> _REQUIREMENT_:
An exact copy of every record is needed, with all pictures omitted.
[Opening PROVIDED DATA section]
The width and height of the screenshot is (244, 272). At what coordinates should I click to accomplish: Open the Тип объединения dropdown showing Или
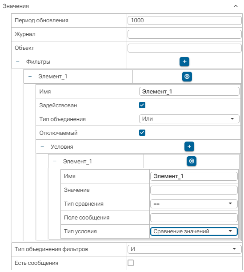(x=189, y=119)
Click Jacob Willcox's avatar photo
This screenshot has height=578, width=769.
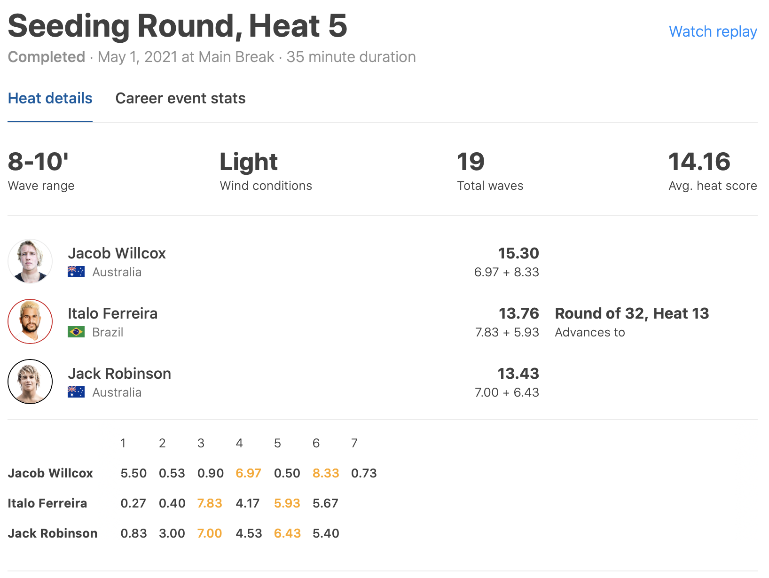click(30, 261)
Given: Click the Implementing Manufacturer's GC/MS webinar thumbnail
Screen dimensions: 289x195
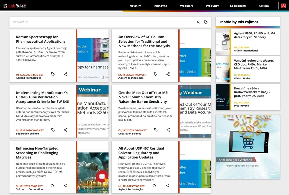Looking at the screenshot, I should pos(93,111).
[Closing PROVIDED DATA section]
> _ANSWER BOX_:
The width and height of the screenshot is (244, 272). At what coordinates should I click to accomplish: Open the Тип объединения dropdown showing Или
(x=189, y=119)
Click Jacob Willcox's avatar photo
This screenshot has height=578, width=769.
click(30, 261)
Given: Click the Implementing Manufacturer's GC/MS webinar thumbnail
Screen dimensions: 289x195
Looking at the screenshot, I should pos(93,111).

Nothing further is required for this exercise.